- Goldman Sachs is buying General Motors' credit-card business for about $2.5 billion, The Wall Street Journal reported Thursday, citing anonymous sources. GM cards hold roughly that same amount in outstanding balances to current issuer Capital One, the Financial Times reported.
- A GM deal, if it holds — the agreement is expected to be finalized in the coming weeks — would more than double the value of Goldman's card portfolio. Goldman held more than $2.3 billion in credit-card loans as of June 30, the Financial Times reported in August.
- Goldman won the deal over Barclays — its second big victory over the British lender in the credit-card space. Apple phased out a rewards-program deal with Barclays ahead of the Apple Card's launch last year.
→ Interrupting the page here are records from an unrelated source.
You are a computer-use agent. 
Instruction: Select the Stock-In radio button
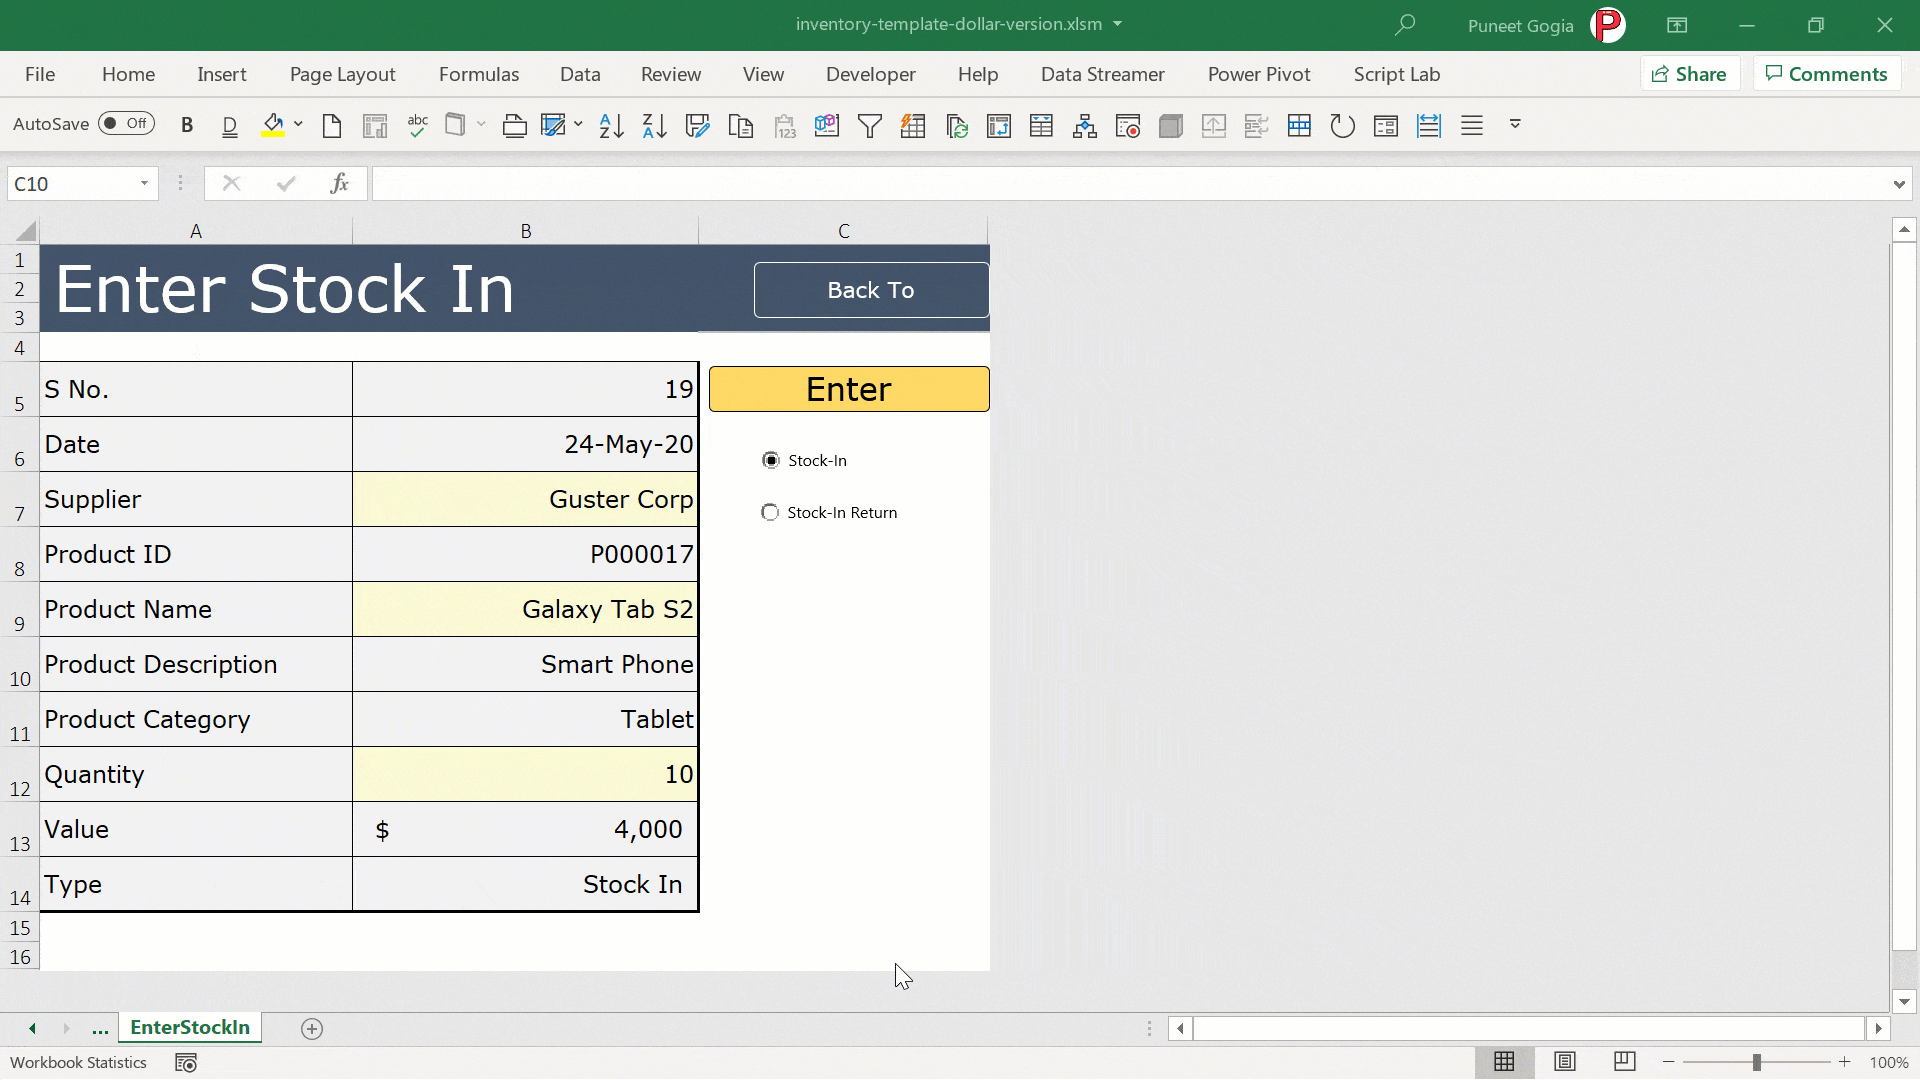coord(769,459)
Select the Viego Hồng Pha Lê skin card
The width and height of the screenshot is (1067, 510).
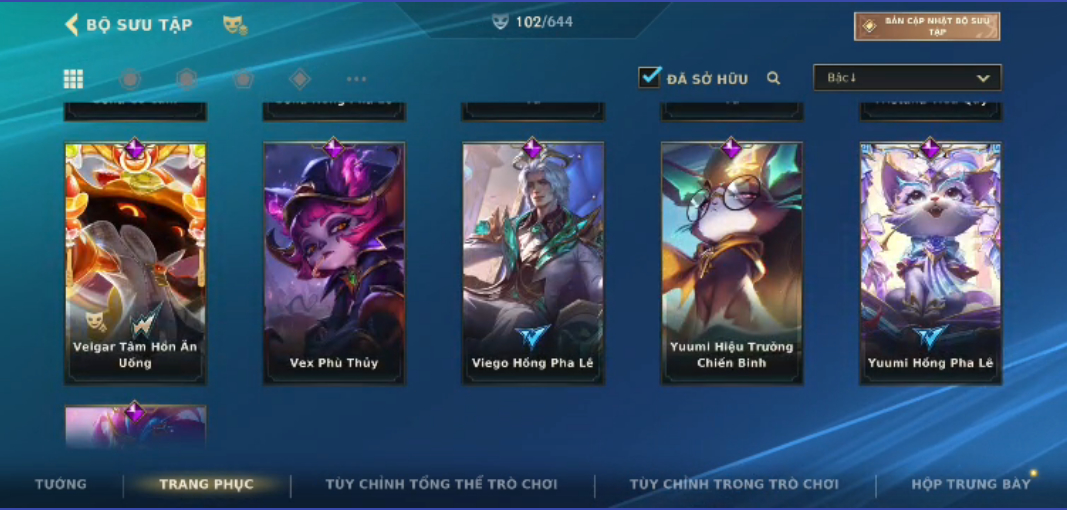(533, 264)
Reports that the two banks were vying for GM's business first surfaced in August.
Goldman's partnership with GM dovetails into a goal Goldman CEO David Solomon laid out at the bank's Investor Day in January: to nearly triple its consumer loans and card balances by 2025 — to $20 billion from $7 billion.
Goldman and Capital One, which has issued GM cards since 2012, have agreed on the purchase price and the outline of the deal, sources told the Journal. Goldman is likely to pay a slight premium for the debt and pitch cardholders on banking products, such as Marcus accounts, personal loans and investment products.
Part of Goldman's appeal to GM allegedly was a strategy to use cars as e-commerce portals. GM was the first major car company to allow drivers to order food, pay for gas and book hotel stays from dashboard touch screens — a method of payment that may gain added traction as consumers increasingly move toward contactless sales as the coronavirus pandemic continues.